[Data — start]

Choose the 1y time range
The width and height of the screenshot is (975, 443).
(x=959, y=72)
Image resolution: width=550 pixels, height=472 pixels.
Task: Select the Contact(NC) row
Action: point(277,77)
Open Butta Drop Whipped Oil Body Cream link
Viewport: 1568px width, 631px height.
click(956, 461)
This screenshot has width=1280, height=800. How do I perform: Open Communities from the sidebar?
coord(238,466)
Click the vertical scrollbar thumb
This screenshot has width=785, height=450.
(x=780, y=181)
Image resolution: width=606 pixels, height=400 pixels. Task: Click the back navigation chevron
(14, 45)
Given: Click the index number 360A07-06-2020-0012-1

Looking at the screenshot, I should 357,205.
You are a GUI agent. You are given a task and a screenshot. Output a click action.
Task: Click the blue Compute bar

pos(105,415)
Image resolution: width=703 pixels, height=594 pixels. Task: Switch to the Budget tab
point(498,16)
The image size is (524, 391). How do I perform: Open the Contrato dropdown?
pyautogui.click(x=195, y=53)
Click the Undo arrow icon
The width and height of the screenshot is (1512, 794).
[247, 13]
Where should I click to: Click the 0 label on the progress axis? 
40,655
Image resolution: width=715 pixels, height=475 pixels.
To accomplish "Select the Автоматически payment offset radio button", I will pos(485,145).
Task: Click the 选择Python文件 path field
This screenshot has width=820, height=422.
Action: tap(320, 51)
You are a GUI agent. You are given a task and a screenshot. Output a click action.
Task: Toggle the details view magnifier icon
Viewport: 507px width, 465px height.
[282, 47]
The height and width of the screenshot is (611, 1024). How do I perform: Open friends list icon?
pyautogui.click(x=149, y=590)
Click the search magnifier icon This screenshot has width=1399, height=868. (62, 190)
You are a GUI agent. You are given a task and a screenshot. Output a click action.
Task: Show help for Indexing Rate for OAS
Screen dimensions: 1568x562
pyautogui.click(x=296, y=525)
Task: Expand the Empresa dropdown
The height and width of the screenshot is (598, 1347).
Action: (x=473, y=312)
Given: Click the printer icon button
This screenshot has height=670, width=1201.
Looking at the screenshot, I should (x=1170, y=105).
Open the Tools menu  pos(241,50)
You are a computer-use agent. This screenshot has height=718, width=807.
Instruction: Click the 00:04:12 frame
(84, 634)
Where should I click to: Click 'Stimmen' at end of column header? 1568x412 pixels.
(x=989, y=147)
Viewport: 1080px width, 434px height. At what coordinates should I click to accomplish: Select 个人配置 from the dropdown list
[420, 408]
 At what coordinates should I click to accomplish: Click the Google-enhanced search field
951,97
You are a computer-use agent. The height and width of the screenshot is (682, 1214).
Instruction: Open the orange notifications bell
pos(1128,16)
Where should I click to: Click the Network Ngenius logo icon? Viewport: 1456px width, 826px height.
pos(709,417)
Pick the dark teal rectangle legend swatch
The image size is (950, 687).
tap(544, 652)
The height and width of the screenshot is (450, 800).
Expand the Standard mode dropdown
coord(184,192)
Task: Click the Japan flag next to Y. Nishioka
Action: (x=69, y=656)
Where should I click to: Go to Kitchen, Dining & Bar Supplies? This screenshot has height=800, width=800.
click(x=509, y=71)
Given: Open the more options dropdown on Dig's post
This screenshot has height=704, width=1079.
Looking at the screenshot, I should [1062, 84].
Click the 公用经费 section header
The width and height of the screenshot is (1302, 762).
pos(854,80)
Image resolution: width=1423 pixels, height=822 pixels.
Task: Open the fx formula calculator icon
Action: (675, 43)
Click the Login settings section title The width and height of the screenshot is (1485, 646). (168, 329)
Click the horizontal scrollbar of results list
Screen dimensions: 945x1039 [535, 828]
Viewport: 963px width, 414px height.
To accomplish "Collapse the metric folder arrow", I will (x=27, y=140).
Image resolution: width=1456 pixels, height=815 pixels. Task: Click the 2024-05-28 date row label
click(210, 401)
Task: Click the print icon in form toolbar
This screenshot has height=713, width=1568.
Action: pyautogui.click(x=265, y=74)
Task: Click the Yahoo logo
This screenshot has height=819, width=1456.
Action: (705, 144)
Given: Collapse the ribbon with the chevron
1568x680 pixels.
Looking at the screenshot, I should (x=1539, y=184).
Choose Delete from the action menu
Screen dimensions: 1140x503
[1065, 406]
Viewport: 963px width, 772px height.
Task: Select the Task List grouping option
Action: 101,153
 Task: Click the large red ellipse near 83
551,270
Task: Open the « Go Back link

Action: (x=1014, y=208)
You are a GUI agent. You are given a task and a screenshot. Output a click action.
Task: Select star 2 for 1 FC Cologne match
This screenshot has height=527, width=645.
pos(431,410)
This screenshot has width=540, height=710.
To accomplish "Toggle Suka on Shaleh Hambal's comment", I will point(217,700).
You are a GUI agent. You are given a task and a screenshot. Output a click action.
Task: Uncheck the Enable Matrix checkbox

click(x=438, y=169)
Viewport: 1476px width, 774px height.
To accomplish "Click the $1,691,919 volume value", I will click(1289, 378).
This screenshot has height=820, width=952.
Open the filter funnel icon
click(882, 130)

[Data — finish]

### Task statement
Lines with the word "computer": copy each one from the data above.

### Task output
You are a computer-use agent. This screenshot has height=718, width=807.
You are a computer-use agent. The height and width of the screenshot is (682, 1214).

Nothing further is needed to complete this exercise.